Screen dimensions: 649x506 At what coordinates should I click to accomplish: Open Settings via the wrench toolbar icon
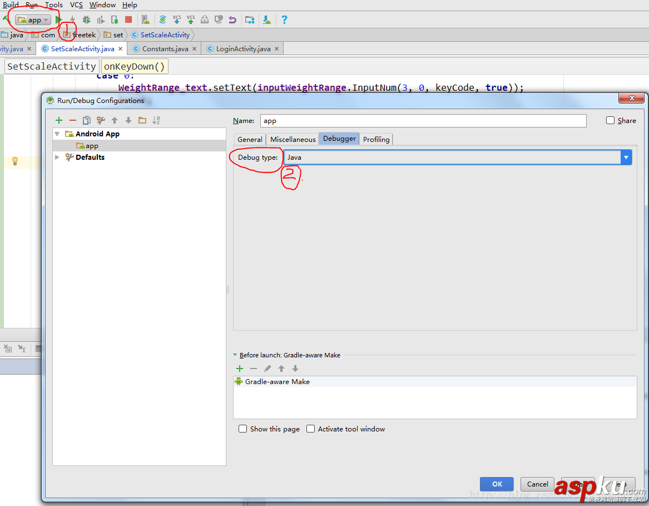click(100, 120)
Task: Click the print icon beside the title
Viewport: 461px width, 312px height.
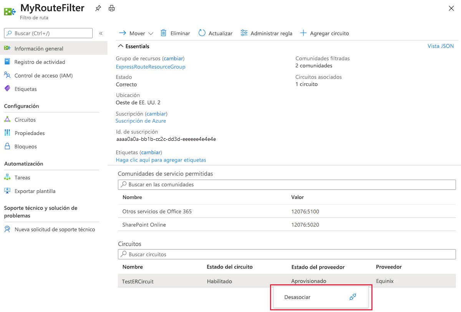Action: [111, 8]
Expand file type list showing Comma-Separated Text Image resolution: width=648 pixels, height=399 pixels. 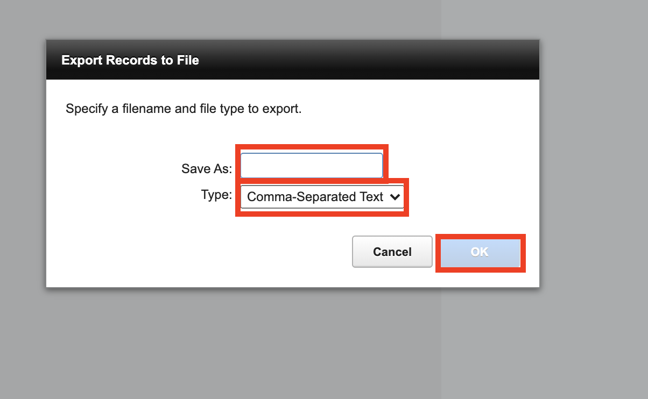click(322, 197)
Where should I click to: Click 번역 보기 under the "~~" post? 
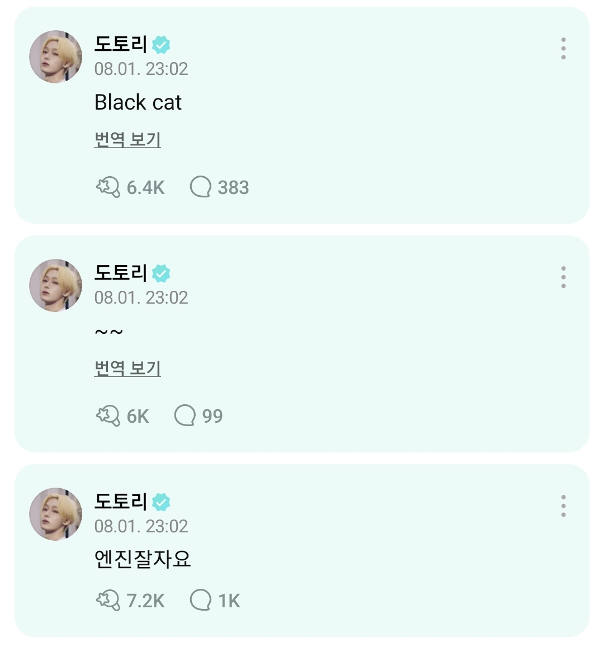128,369
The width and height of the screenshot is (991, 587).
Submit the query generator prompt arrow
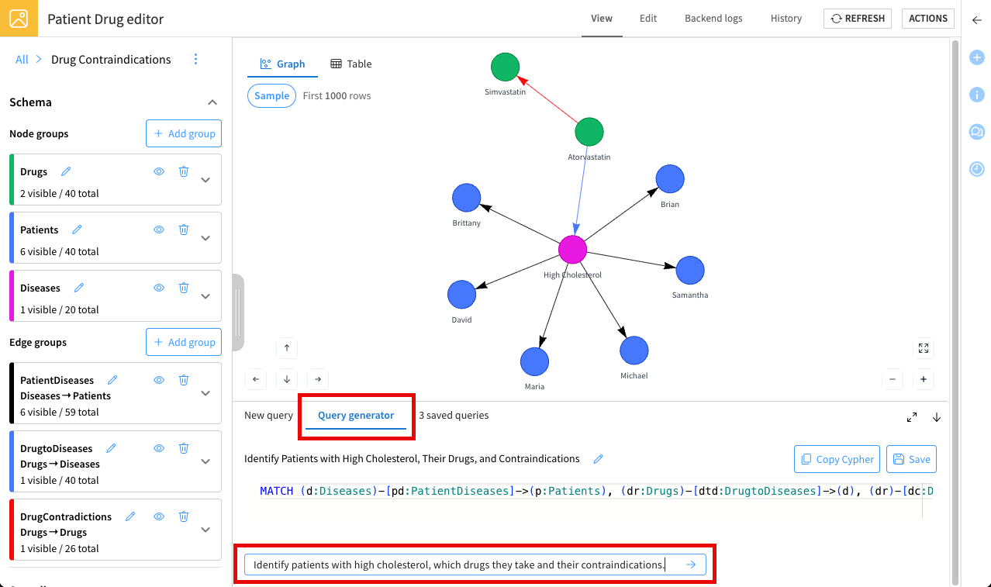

What to produce. Each line from the one containing "Where should I" through the last line of the listing must be copied exactly, and the pictures must not be.

Solution for this problem.
Where should I click to: Click 번역 보기 under the "~~" post? 
128,369
The width and height of the screenshot is (991, 587).
Submit the query generator prompt arrow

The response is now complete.